In contrast to my childhood (I started self-identifying as poly around 12; I never went through the asexual/anti-romantic phase I'm told most children do) fantasies of poly life, what has actually happened is that is that, right now anyways (May 2010), I have no less than 3 people in my life who I would love to devote my full time and attention to. Obviously that isn't going to happen. I've got one, if not two, affairs that could easily become full-time triads, with the same ability to consume my full time and attention, if I allowed them to progress in that direction.

It gets worse, though: of the 3 people I mentioned, none of them have full-time, committed sexual/romantic partners besides me. There's some half-way measures for some of, but each of them has significant things that they only get from me. So not only am I emotionally inclined to give my all to at least 2 of them (the third is a new-ish relationship, and I don't have any idea how a serious full-time relationship with em would actually go, but if I could duplicate myself I'd certainly try), but each of them has strong need/motivation at this time (and for 2 of them, for most of the last 10 years) to take from me as much time and attention as I can give.

I expected poly to let me live my life without having to prioritize one relationship over another in any serious way, except as each relationship found its own level in itself. Instead, I'm having to actively decide which relationships to give my time to, and which to ignore (partially or completely).

I expected poly to let me live my life letting my relationships find their natural level. Instead, I've spent a lot of effort lately in preventing relationships from finding their natural level.

I have no solution. I have no inkling of a solution.

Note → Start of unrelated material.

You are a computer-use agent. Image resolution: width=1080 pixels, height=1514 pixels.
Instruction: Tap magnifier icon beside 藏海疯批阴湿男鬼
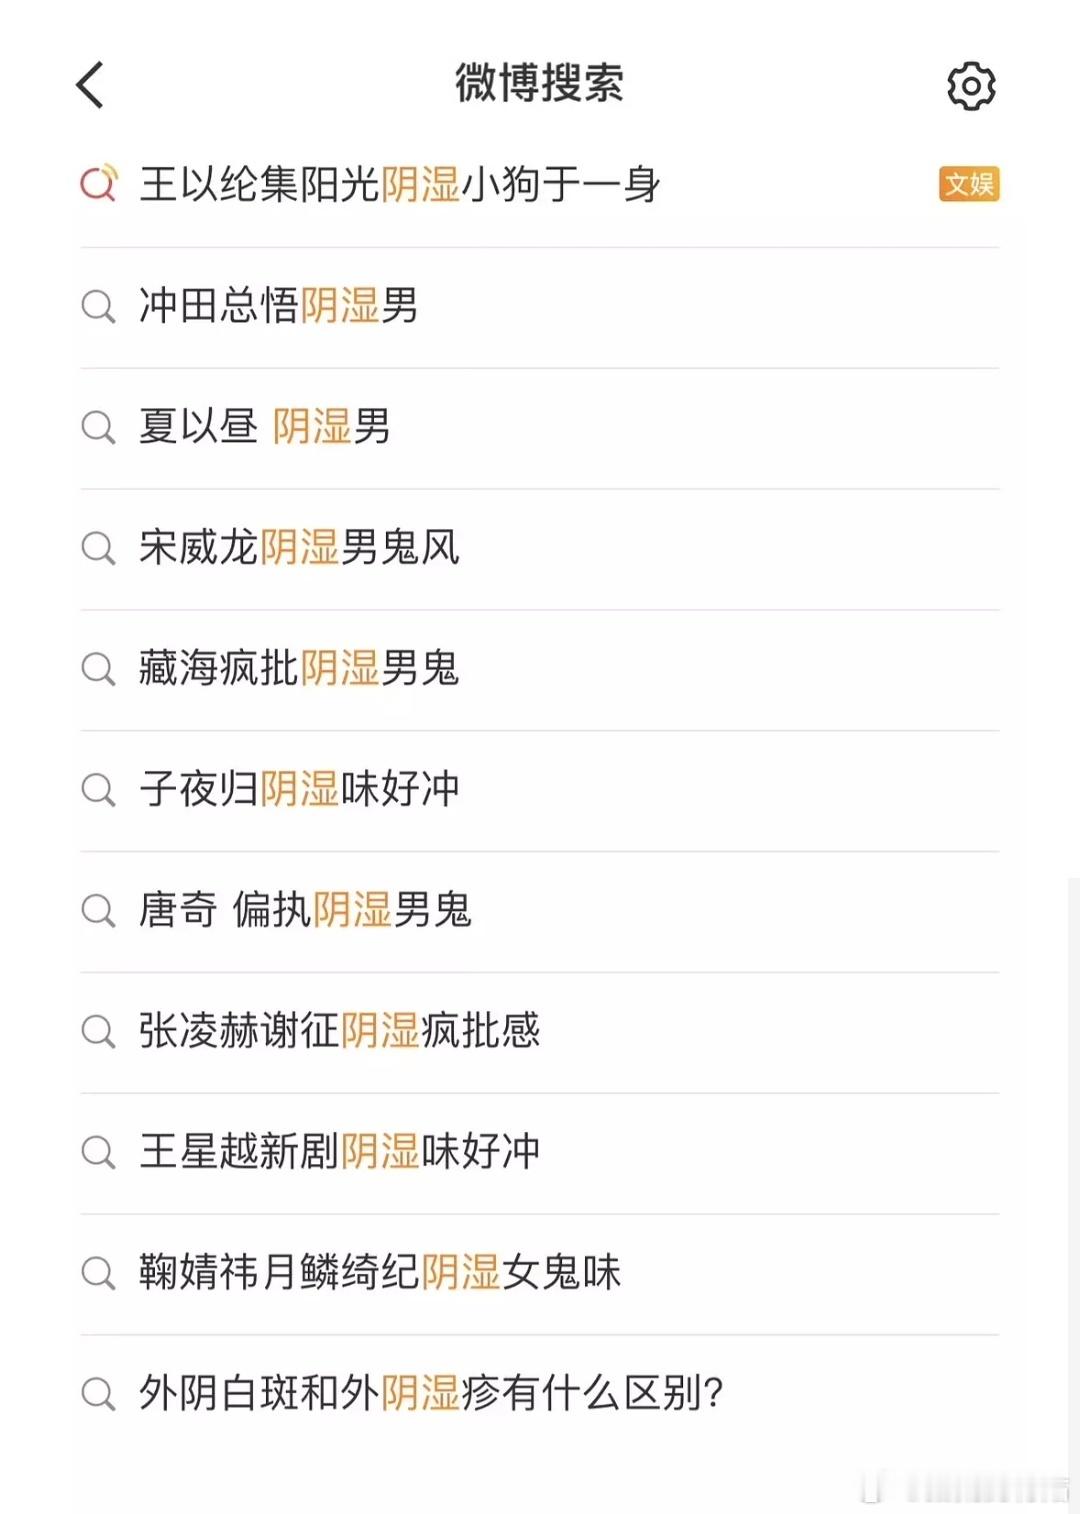(x=98, y=669)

What I actually want is to duplicate myself a bunch of times so I can give all of the many things in my life (not just relationships) the attention the deserve. Unfortunately, I've been reading enough post-singularity fiction that that sounds like a reasonable request to me, which makes it hard for me to cope with reality as I find it.

The only ordering I've been able to come up with that seems even marginally fair, without completely abandoning my principles about relationships living or dying on their own merits, is first-come-first-served. So new relationships get put on the (currently extremely small) back burner, and if that means I don't get to help someone that I want to and that needs my help, well, tough shit, huh?

I'm not going to change what I'm doing; I think I'm handling all this, from a practical perspective, about as well as it can be handled. It's the emotional end that I'm having trouble with.

A few days ago, I spent most of the evening comforting a crying lover, who was mostly crying about things that I could fix simply by spending more time with em. It hurt, a lot, and that sort of shit seems to be happening a lot lately, and I'm just really tired of pushing people away, and not getting to spend the time I want to even with those I'm not actively pushing away.

So very, very tired of it. I could easily burst into tears right now, but you, gentle reader, would not see them, and why would I want to burden you with that anyways?